Great post Max. And with the levels of obscurity at the fed, we never really know what's going on behind the green curtain, so regulating it becomes that more complex. That obscurity seems to be part of the program of financial manipulation and transference of wealth. Most people just scratch their heads and admit it's beyond their comprehension, so the likelihood of mounting a grassroots rebellion are remote. Even after the incendiary events of the last 10 months, things haven't fallen apart completely, and people are hunkered down, able to focus on the obvious markers like the bonuses, and corporate retreats, yet the skimming of the vig that makes all that possible remains a mystery to the general public, (myself included if truth be told).
July 16, 2009 11:38 PM | Reply | Permalink
Right on Max. Problem is your perscription is too radical. Easily dismissed today given that we ducked the bullet 10 months back. During the crisis there was a small chance to make the right decision -- ie mark to market citis, BoA and the other investment banks assets -- and thereby bankrupt and take over those banks. Instead we gave them .7 trillion dollars. Today that action is being heralded as saving the economy. No one seems to notice that the only thing being saved is the big banks and the rest of the country is sinking deeper into economic decline.
Ten months back the popular outrage against the bailouts came from both the left and the right, but it was not coordinated. Is there anyway that outrage can be harnessed in a single direction? It seems likely that there will be another crisis (this fall?) before this is over. I fear all we will see when (if) that happens is a rightwing attack against Obama and the left defending him, while the banksters walk off yet again with another bailout.
July 17, 2009 2:19 AM | Reply | Permalink
Syvanan, you state there may be a another crisis on the horizon - maybe this fall.
And I agree. I think this economy is crashing. The green shoots are not going to overcome the problems. The FIRE sector of our economy continues leeching off those who actually provide goods and services. Those business that provide goods and services, nearly all of them, are losing money.

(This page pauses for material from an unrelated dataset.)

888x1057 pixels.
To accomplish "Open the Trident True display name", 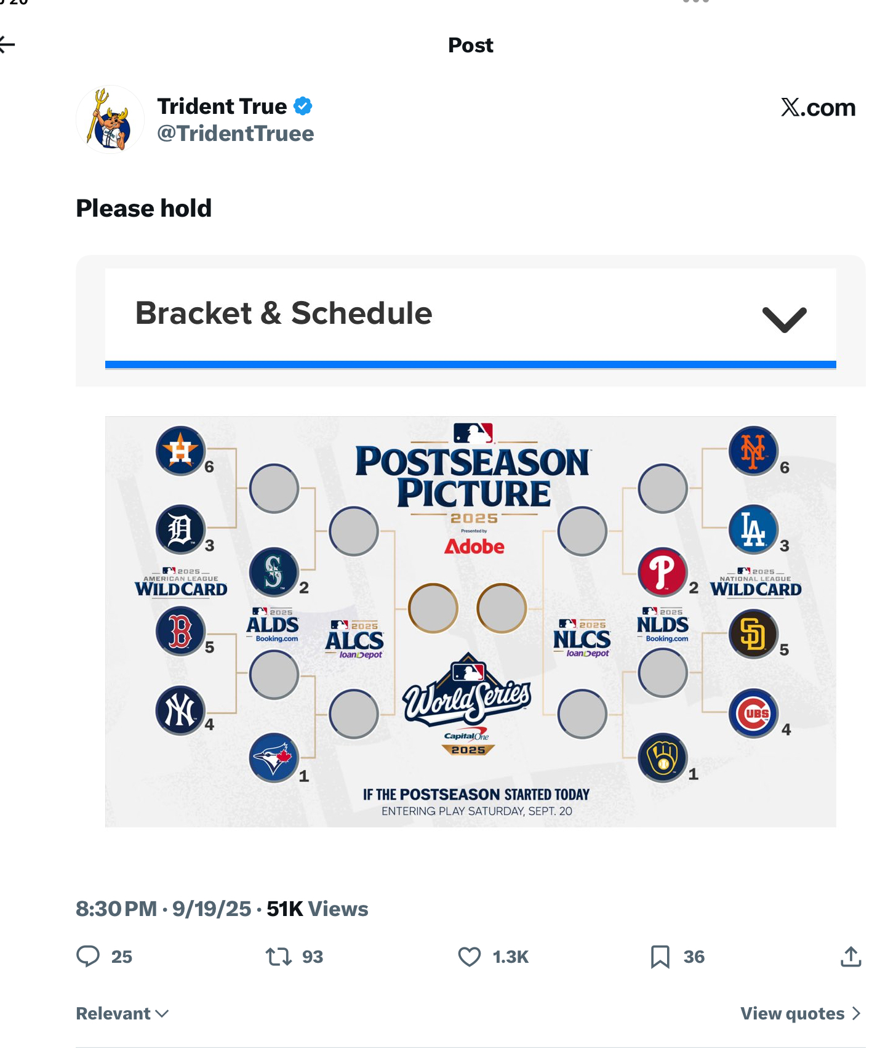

That cannot go on indefinately.
It ain't just a problem in the housing market.
July 18, 2009 8:42 AM | Reply | Permalink
Maybe when enough people keep running into their friends and neighbors in the same bread line often enough, they will wake up. But I doubt it.
C
July 17, 2009 9:44 AM | Reply | Permalink
But populism has such a bad connotation in progressive circles. Sounds like... nativism. Or worse. Jeepers! All those hillbillies! Far better to swirl about cocktail convocations, gibbering about dialectical approaches to coconut production - pausing only to chew out underpaid barhops about dud vermouth.
July 17, 2009 10:46 AM | Reply | Permalink
And protectionism! Don't forget about Econ 101!
July 17, 2009 5:29 PM | Reply | Permalink
Money Equals Free Speech.
July 17, 2009 11:36 AM | Reply | Permalink
MaxSpeak, You Listen.
It is not too late to jump back in the pool. Heck I see that even Billmon is back for a third (or fourth) blogging go-round.
http://end.maxspeak.org/theend.html This was not a good day.
July 17, 2009 11:47 AM | Reply | Permalink
Hell yeah, Bruce.
Hi, Max!
July 17, 2009 5:44 PM | Reply | Permalink
Nice to see the old gang. By the way, I have been twittering. It's sort of like blogging at Eschaton.
July 17, 2009 10:36 PM | Reply | Permalink
OK, Max, I'll bite. I recently downloaded a twitter app for my IPhone (free, why not), looked at it for five minutes and decided it was as stupid and worthless as I'd thought all along. However, your presence might convince me to give the medium another chance.
Under what name would I find your tweets?